Even though I was convinced that socialism is bad and all, I still think we should have a little socialism in some of the most important stuff people needs. People don't need to be homeless or sick or starving. We're better than that. When will the rich and wealthy realize that they have a little bit more than they need to live with? I don't think we should go to war with Iran. We should take a break from being the international policeman for a little while and rejuvenate our country so we can improve and survive. China is going to buy the world someday, right under our noses.

I believe in God. Not your type of God. My God is someone I accept in my own heart; my views of the afterlife and shit like that belongs to me based on my observations of life. I'm a philosopher sometimes. Agnostic. Buddhist. Hindu. Shinto. Doesn't matter what it is called! I was inspired to believe in God my own way ever since I discovered Wicca. I practice solitary but do enjoy the company of other people that has similar ideas of God and everything that makes up the world. I approve Gay marriages and unionship. I know that it is not a sin and that it is definitely not a choice (trust me I tried going lesbian!) I think gay couples are a very good source of adoptive parents to children that needs a family. Raising a family takes a strong amount of teamwork and love, not just a man and a woman being married. Love is universal, not just sexual. Love or at least tolerate your neighbors and family. We are the closest we have to each other since our outer space neighbors are zillions of lightyears away from us.
I will shut up now. I don't think anyone goes to my myspace page and read these things.
DeviantART account:
http://agent-silver.deviantart.com/



Dragonball AU:
Since summer 2008 I made a series called Dragonball Alternate Universe. It has been fun and an adventure and I hope it will still be running. I practice my story skills and editing skills working on this.
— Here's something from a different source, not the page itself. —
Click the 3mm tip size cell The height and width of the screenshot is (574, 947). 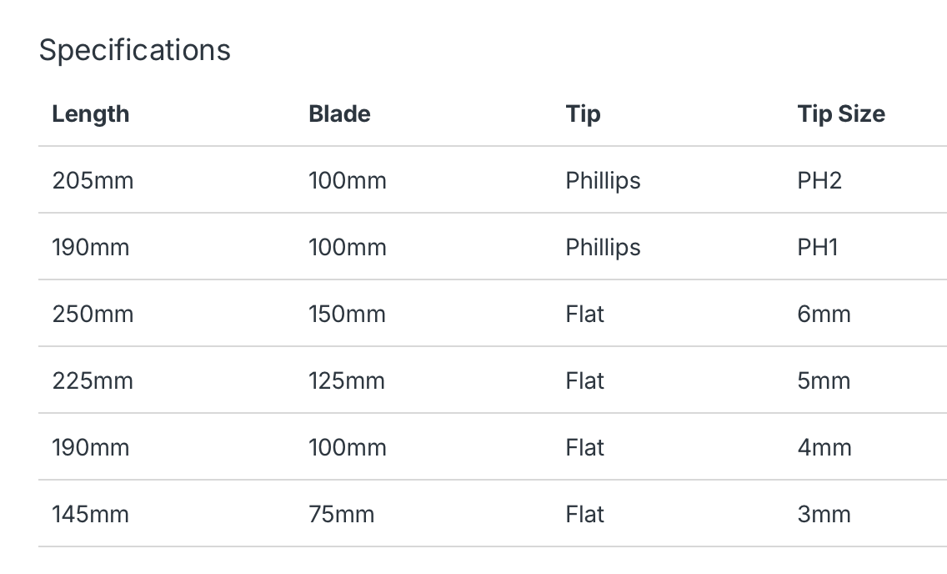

This is the longest running fanfic I ever had.
http://www.freewebs.com/krystalklear20/index.htm
And DBAU Playlist


Who I'd like to meet:


Otto Octavius, Magneto, Deadpool, Sookie Stackhouse, Heath Ledger (RIP), Tim Burton, Chester Bennington (wait I did already..O.o), Tom Marvolo Riddle, Severus Snape, Harry Potter, and lots of other imaginary characters.
******
I know that I will be alone for the rest of my life. It is hard to accept that. People tell me that he will soon come, the one person that will love and cherish me, that I should just be patient. I have my friends and my family. Yes, I have yet to find my significant other who would not be like the ones who have hurt and left me. But even the sweetest guy has hurt and left me. I cannot keep going on like this. If you want to be with me, it takes commitment. I want someone that will take up the broken shards of my heart and be strong enough repair it back up. I do not want to be with someone only for it to end making my heart break in pieces. But this is something that is impossible. Life doesn't work this way; I would have to kiss many frogs before I can find my prince. But how many frogs must I kiss?